Commision president Jean-Claude Juncker opened the discussion with a warm tribute to Peter Sutherland and, manifesting not a small amount of the latter's can-do optimism and ambition, he suggested that their task could be straightforward if only they scrapped their usual modus operandi .
They must not start, as they had always done in the past, by considering the net cost to each member state of the EU budget and how it could be reduced, but instead on what they agree needs to be done.
The list of new tasks for the next budget, many of them funded to date by levies or by creatively stretching and reallocating current budgets to the point of breaking them, is lengthy and costly: collectively managing the migration challenge to our southern borders, facing up to climate change, internal and external security in the age of terrorism, defence, employment and training for the young, investment in SMEs, the digital challenge and so on.
And then there is the idea of a budget for the euro zone, as much a macroeconomic stabiliser as a spending programme.
Not to mention the old reliables such as Cap, cohesion funding, Erasmus and the Horizon science and innovation programme. None of them expendable or even, it would seem, politically touchable. A circle that will not square.
You have to laugh
Mario Monti, a former Italian commissioner tasked with coming up with new means of generating revenue streams – "own resources", in the EU parlance – chuckled as he recalled the frustrations of the last prolonged budget round in 2013.
They never discussed what they wanted to spend it on, he insisted, “only net balances mattered”. They were the only politically acceptable measure of national success. There were only net contributors and net beneficiaries in the room.
But if member states could break with what the French MEP Jean Arthuis called "the tyranny of juste retour", the prospects for the budget round were good, Monti said, with a twinkle in the eye that suggested he thought it impossible.
Others also echoed the Juncker spirit of altruism. German foreign minister Sigmar Gabriel, representative of the great net contributor to the budget, insisted that you could not look at the issue simply in cash terms. "We are all net beneficiaries," he insisted, and endorsed budget commissioner Günther Oettinger's view that the overall cap on EU spending of 1 per cent of EU gross national income (GNI) – one cup of coffee per citizen per day – needs to be lifted.

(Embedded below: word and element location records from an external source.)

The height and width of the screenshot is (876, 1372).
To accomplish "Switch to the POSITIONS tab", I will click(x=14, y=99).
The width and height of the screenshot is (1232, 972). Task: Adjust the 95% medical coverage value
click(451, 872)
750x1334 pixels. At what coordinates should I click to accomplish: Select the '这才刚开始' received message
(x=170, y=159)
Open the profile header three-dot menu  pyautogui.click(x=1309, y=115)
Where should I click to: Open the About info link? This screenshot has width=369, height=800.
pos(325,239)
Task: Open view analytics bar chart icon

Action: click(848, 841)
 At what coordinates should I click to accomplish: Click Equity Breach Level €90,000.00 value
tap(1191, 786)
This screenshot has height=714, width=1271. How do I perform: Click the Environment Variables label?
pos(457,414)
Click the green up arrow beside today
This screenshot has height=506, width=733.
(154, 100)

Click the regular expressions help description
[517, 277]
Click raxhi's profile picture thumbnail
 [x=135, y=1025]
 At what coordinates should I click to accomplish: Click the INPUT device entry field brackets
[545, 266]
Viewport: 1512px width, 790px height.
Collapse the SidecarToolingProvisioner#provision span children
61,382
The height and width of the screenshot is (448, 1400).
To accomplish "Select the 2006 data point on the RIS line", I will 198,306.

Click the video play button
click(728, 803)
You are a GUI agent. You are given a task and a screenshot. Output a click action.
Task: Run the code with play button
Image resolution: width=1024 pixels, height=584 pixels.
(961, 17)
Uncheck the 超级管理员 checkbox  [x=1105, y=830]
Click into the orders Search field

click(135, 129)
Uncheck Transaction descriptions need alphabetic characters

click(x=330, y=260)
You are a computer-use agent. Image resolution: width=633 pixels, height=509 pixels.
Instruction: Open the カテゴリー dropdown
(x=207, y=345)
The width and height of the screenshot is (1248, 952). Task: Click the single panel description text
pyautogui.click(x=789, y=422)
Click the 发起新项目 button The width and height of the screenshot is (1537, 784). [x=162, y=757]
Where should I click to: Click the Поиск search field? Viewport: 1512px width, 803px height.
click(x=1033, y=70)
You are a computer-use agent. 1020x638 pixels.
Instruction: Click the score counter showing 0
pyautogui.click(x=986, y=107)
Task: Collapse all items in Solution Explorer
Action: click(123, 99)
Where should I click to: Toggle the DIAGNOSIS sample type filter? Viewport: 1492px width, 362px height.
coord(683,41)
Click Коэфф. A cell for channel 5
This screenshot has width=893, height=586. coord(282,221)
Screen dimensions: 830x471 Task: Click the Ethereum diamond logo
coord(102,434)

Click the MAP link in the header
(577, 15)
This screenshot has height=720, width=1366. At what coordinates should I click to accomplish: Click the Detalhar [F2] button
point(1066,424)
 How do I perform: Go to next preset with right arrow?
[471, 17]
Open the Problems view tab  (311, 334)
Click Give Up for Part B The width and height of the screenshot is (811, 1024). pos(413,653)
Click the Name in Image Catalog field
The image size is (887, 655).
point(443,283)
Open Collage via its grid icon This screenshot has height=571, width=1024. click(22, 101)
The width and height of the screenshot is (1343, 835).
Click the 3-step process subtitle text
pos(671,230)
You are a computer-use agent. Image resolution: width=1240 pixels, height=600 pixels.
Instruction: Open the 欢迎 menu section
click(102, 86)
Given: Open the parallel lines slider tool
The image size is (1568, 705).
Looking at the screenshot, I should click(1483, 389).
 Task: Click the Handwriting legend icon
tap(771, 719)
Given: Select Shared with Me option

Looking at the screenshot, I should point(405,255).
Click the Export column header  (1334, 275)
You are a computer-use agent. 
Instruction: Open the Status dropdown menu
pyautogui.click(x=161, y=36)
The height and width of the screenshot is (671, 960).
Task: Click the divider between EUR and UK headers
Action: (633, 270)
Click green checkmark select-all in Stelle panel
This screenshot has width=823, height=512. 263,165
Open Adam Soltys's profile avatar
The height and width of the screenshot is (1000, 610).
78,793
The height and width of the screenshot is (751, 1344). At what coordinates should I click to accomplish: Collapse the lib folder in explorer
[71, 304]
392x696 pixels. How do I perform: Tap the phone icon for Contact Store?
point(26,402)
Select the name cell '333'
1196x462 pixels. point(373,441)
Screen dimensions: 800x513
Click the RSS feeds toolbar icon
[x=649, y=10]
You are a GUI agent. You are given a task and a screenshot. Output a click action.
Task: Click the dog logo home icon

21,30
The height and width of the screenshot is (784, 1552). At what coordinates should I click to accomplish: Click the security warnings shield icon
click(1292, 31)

Oettinger suggested it should be raised to 1.1-1.2 per cent of GNI – by 10-20 per cent – but whether Gabriel will be able to bring his yet-to-be-formed government with him on that level of ambition is doubtful. Swedish and Austrian speakers – net contributors – insisted there was no way they would agree to an increase at all.
Focus on cuts
How, then, will the yawning gap between revenue and expenditure be bridged? Monti has suggested some new “own resources” EU taxes in areas such as the environment. But with the union unable to borrow for current spending, the obvious answer is cutbacks, and the two biggest elements in the EU budget – agriculture (Cap), costing some €58 billion a year; and cohesion/structural funding – will be the main targets.
Ireland, these days also a net contributor to the budget, still relies heavily on Cap payments, and officials will be nervously reading press reports, disputed in Paris, that French president Emmanuel Macron is willing to back cuts in farm spending. Having been a major beneficiary of cohesion support over the years, will Dublin now be willing to say to the new Europeans that they must forgo such assistance? At least in part.
The Irish view is yet to be formulated – will we, for example, support a rise in the 1 per cent cap? – but we may get an indication from Taoiseach Leo Varadkar when he addresses the European Parliament next Wednesday.
A strategic imperative to reach out to build new post-Brexit alliances might suggest a generous expansionary budget approach. Or is the fiscal conservatism of some of our newer Nordic friends, very much Varadkar ideological soulmates, likely to infuse our approach?
In May, Oettinger will present concrete proposals, which he hopes – and it would be a first – to have signed off by the council and the parliament by June 2019. This is going to be a long haul.